=== Texte fourni ===
====

Si les pouvoirs publics consacrent des sommes considérables aux marchés publics, ils se montrent nettement plus avares de renseignements sur les (grands) bénéficiaires de ces marchés, comme le révèle une enquête de notre rédaction. “Cela crée des soupçons d’arbitraire et de favoritisme.”
L’an dernier, le constructeur italien Iveco a décroché une commande de 500 bus électriques pour De Lijn. Un marché parmi de nombreux autres pour l’entreprise publique flamande de transport. Mais il a fallu une procédure judiciaire pour que toute la transparence soit faite sur cette commande. Deux fabricants de bus concurrents, VDL Roeselare et le néerlandais Ebusco, dont l’homme d’affaires Marc Coucke est actionnaire, ont contesté l’attribution du marché devant le Conseil d’État, qui ne leur a finalement pas donné raison. Mais les trois arrêts publiés dans cette affaire ont révélé pour la première fois les détails de ce contrat de plusieurs millions d’euros.
La Commission européenne estime le marché des commandes publiques par État membre à quelque 14% de leur PIB. Dans notre pays, cela vise 17.000 dossiers émanant de centaines de services publics pour un gros 70 milliards d’euros par an. Les bénéficiaires restent largement inconnus. Si des États de l’Union comme la France, l’Italie et le Luxembourg ne sont pas plus transparents que le nôtre dans ce domaine, le nombre de services publics belges très discrets sur leurs contrats passés est particulièrement élevé, et ce à tous les niveaux (fédéral, régional et local).

====

=== Enregistrements présentés ===
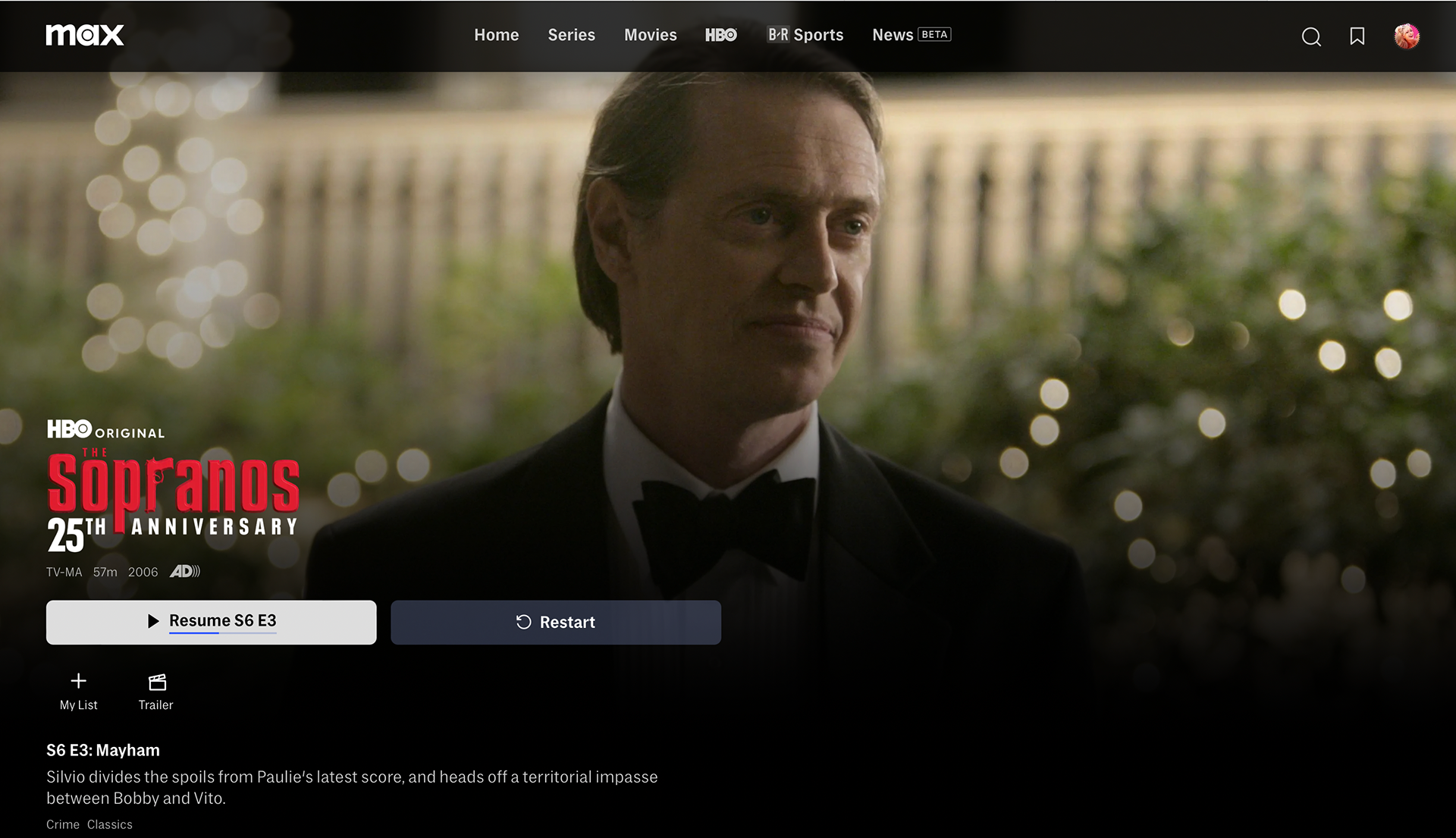
Task: Click the circular restart arrow icon
Action: pos(523,622)
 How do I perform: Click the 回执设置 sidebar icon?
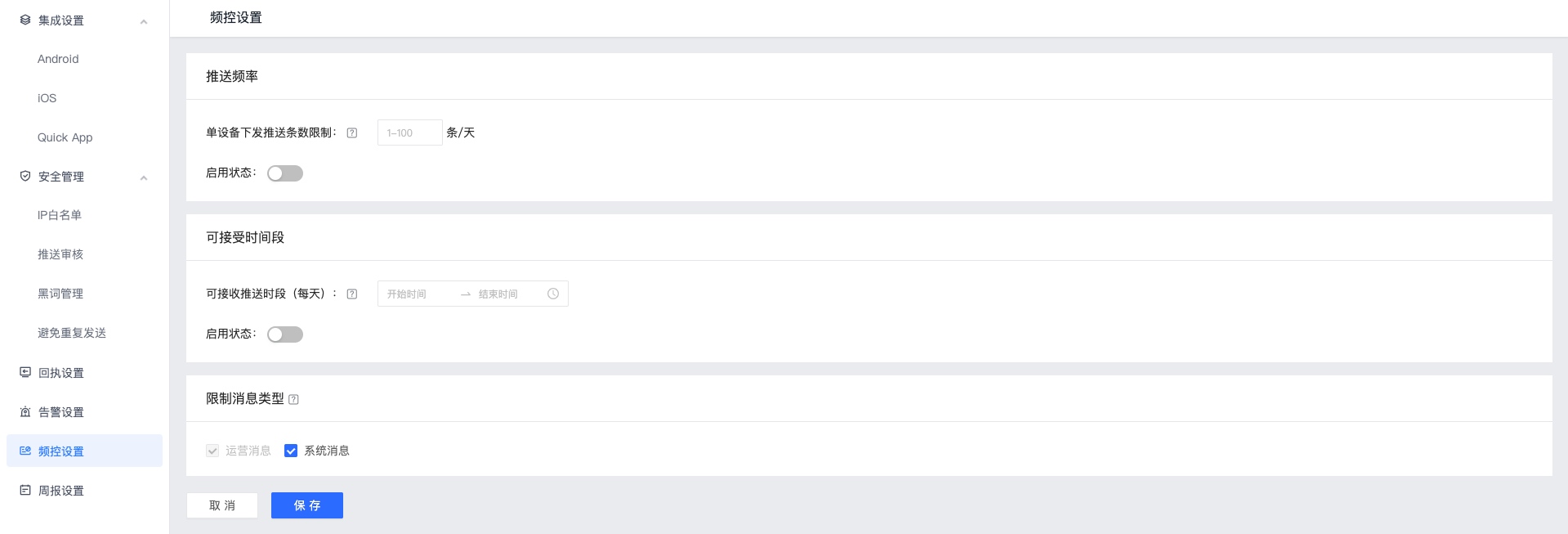(x=25, y=372)
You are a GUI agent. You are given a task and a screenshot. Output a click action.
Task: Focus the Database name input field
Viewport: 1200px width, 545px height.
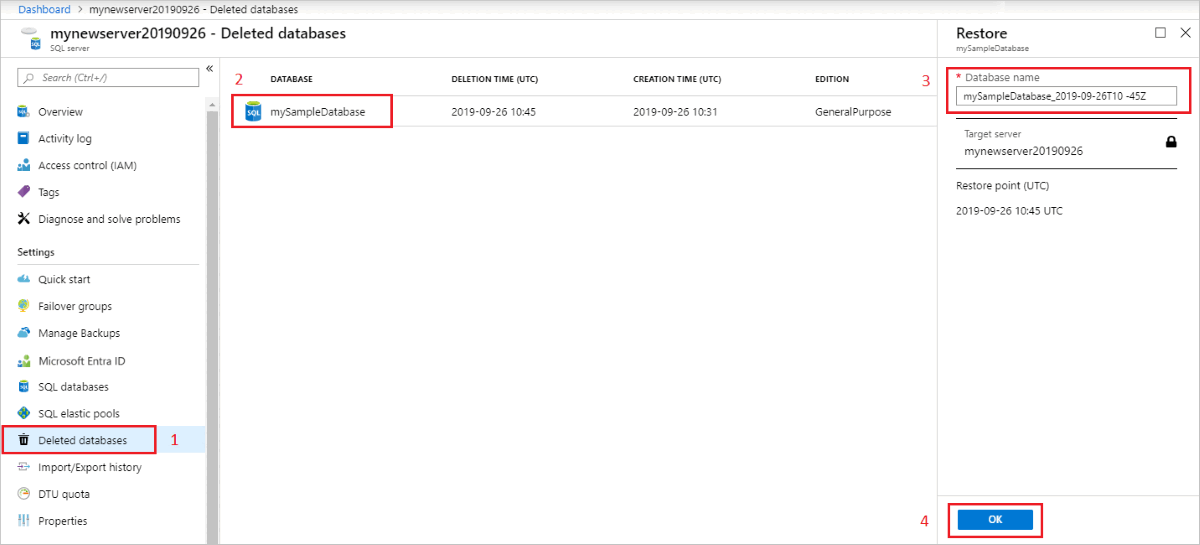click(x=1066, y=97)
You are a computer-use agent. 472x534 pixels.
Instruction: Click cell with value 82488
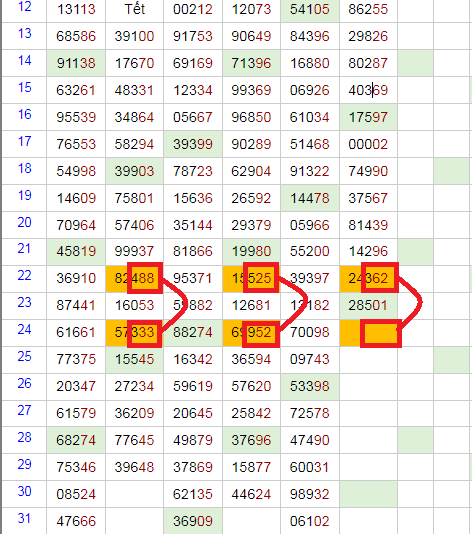pos(135,279)
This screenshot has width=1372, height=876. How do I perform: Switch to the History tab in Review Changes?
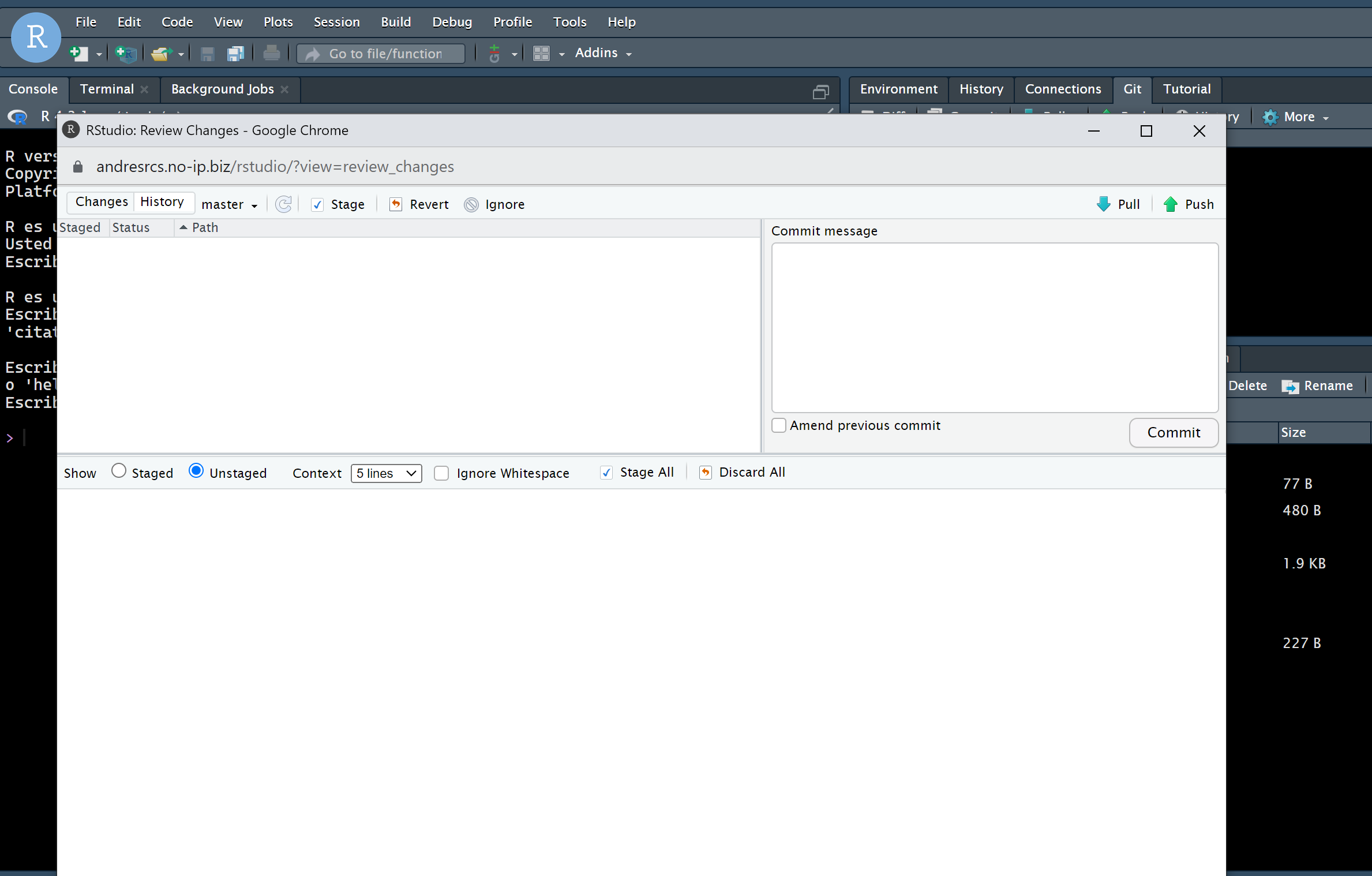tap(163, 202)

====

=== Tâches à réaliser ===
(a) D'après le texte sur les marchés publics, à quelle part de leur PIB la Commission européenne estime-t-elle le marché des commandes publiques par État membre ?
(b) Recopiez fidèlement le passage du texte sur les marchés publics qui va de « L’an dernier, le » jusqu'à « plusieurs millions d’euros. ».
Ces enregistrements proviennent d'une autre source que le texte.

=== Réponses par tâche ===
(a) À quelque 14 % de leur PIB.

(b)
L’an dernier, le constructeur italien Iveco a décroché une commande de 500 bus électriques pour De Lijn. Un marché parmi de nombreux autres pour l’entreprise publique flamande de transport. Mais il a fallu une procédure judiciaire pour que toute la transparence soit faite sur cette commande. Deux fabricants de bus concurrents, VDL Roeselare et le néerlandais Ebusco, dont l’homme d’affaires Marc Coucke est actionnaire, ont contesté l’attribution du marché devant le Conseil d’État, qui ne leur a finalement pas donné raison. Mais les trois arrêts publiés dans cette affaire ont révélé pour la première fois les détails de ce contrat de plusieurs millions d’euros.